Gestalt therapy, at least the kind that survives today, is very much associated with the New Age. A more serious version of gestalt therapy has been replaced with cognitive behavioral therapy which I’ll explain later on in this post.
For those of you who are unfamiliar with gestalt, this therapy is a form of psychotherapy based on the experiential ideal of the “here and now,” and relationships with others and the world. According to Gestalt Therapy: A Guide to Contemporary Practice by P. Brownell, it focuses on process (what is actually happening) as well as on content (what is being talked about). The emphasis is on what is being done, thought, and felt at the present moment (the phenomenality of both client and therapist), rather than on what was, might be, could be, or should have been. The purported aim of Gestalt therapy, which includes dreamwork, is to help clients achieve wholeness.
This therapy was co-founded by Fritz Perls, Laura Perls and Paul Goodman in the 1940s-1950s and was forged from various influences upon their lives at the time such as Eastern religions, the new physics and the prevailing psychoanalysis.
Fritz Perls, a native of Berlin, was a medical doctor who served during World War I and eventually gravitated toward psychoanalysis. He fled the Hitler regime in the 1930s with Laura and their two children and eventually settled in South Africa where he opened a psychoanalytic training institute. He joined the South African army, serving as a psychiatrist until 1946 and it was during this time that he wrote his first book, Ego, Hunger, and Aggression.
------------------------------------
> Work instructions:
1: Answer these from the gestalt therapy text:
(a) What has replaced a more serious version of gestalt therapy?
(b) Who co-founded gestalt therapy?
(c) What was the title of Fritz Perls's first book?
2: Pick up the gestalt therapy text after its last sentence and write the next paragraph.

> Listed records:
------------------------------------
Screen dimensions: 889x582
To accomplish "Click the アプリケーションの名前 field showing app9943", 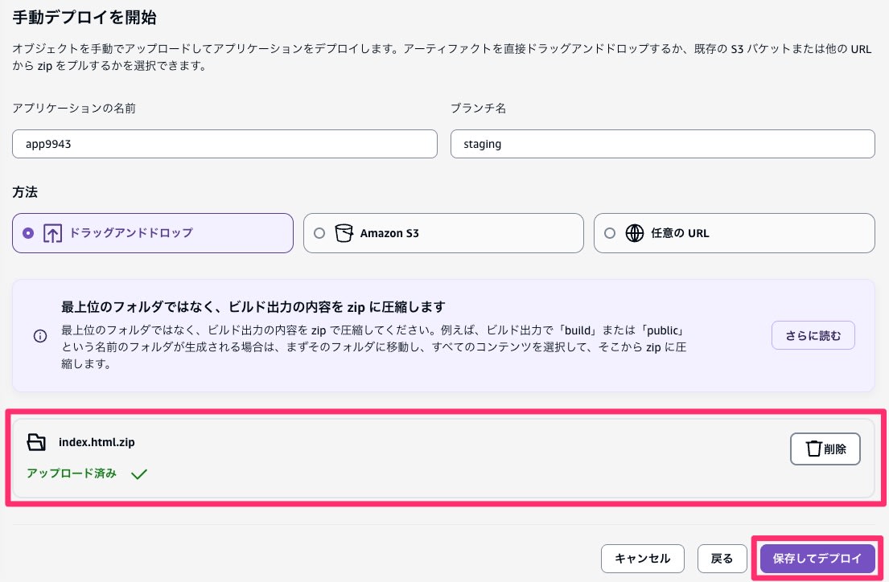I will (x=225, y=144).
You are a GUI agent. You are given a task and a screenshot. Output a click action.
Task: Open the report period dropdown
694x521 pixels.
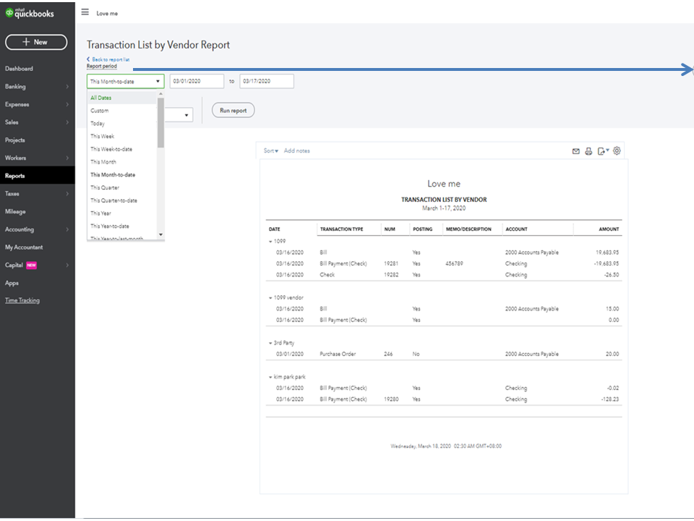[125, 82]
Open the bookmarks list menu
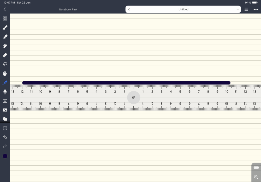This screenshot has width=261, height=182. pyautogui.click(x=246, y=9)
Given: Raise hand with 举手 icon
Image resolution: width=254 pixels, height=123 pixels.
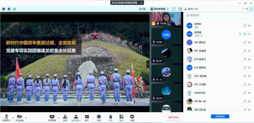Looking at the screenshot, I should pos(110,118).
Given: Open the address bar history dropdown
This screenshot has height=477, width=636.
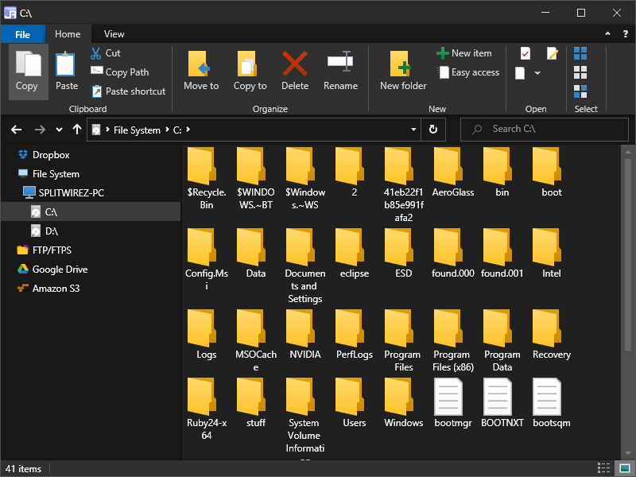Looking at the screenshot, I should click(x=413, y=130).
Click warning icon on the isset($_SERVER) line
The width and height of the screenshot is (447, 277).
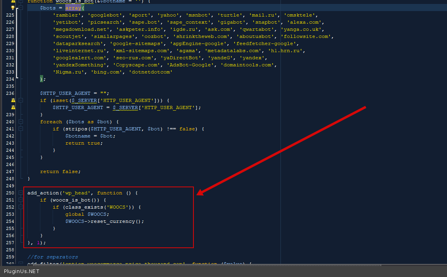(x=13, y=100)
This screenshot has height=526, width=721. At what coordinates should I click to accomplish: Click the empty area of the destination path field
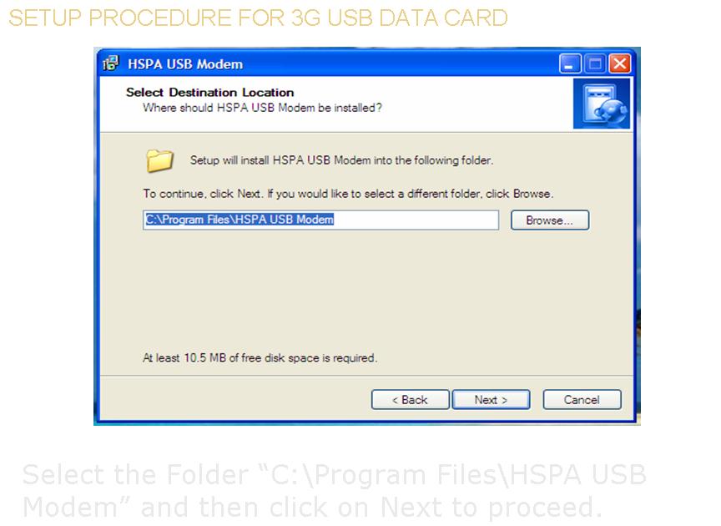[x=416, y=220]
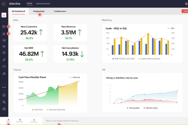Toggle the MQL TO SQL Conv. Rate legend
The image size is (188, 125).
(125, 59)
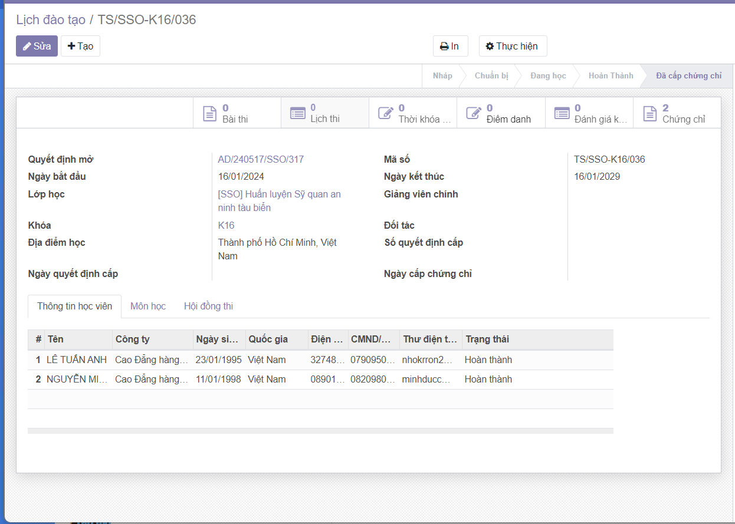This screenshot has width=735, height=524.
Task: Select the Chuẩn bị status stage
Action: pyautogui.click(x=491, y=76)
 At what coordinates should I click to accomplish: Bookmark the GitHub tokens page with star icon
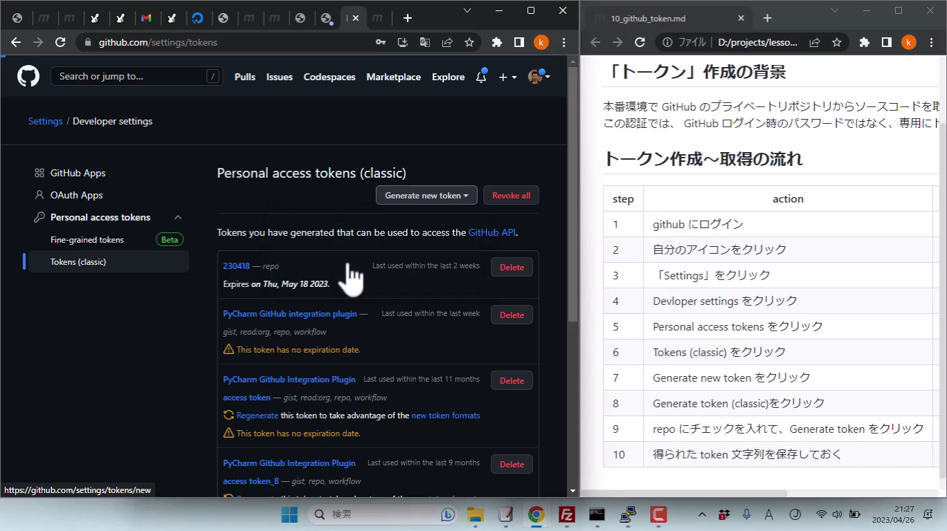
------------------------------------
> Solved tasks:
1:
(a) Cognitive behavioral therapy
(b) Fritz Perls, Laura Perls and Paul Goodman
(c) Ego, Hunger, and Aggression

2:
The couple left South Africa in 1946 and eventually settled in Manhattan where he wrote his second book, Gestalt Therapy, with the assistance of Paul Goodman, a New York intellectual, writer and professed anarchist. Soon thereafter, the Perls started the first Gestalt Institute in their Manhattan apartment and began training practitioners.
In 1960, Fritz moved to Los Angeles (without Laura) where he began to offer workshops at the New Age hub known as the Esalen Institute in Big Sur, California (see photo above). It was during this period of his life that he became interested in Zen and began incorporating the idea of mini-satori (a Zen Buddhist term which refers to a flash of sudden awareness) into the practice. He eventually built a house at Esalen and lived there until 1969 when he moved to Canada to start a Gestalt community on Vancouver Island. He died of heart failure a year later.
When Perls left New York and took up residence at Esalen, a split occurred in Gestalt Therapy between those who saw it as a therapeutic approach similar to psychoanalysis and those who viewed it through the more New Age lens of Perls who saw it as a way of life. This schism resulted in “East Coast Gestalt” as opposed to Perls’ “West Coast Gestalt” variety.
The split continues to this day, with the West Coast Gestalt still flourishing while the East Coast variety has since been replaced by Cognitive Behavioral Therapy.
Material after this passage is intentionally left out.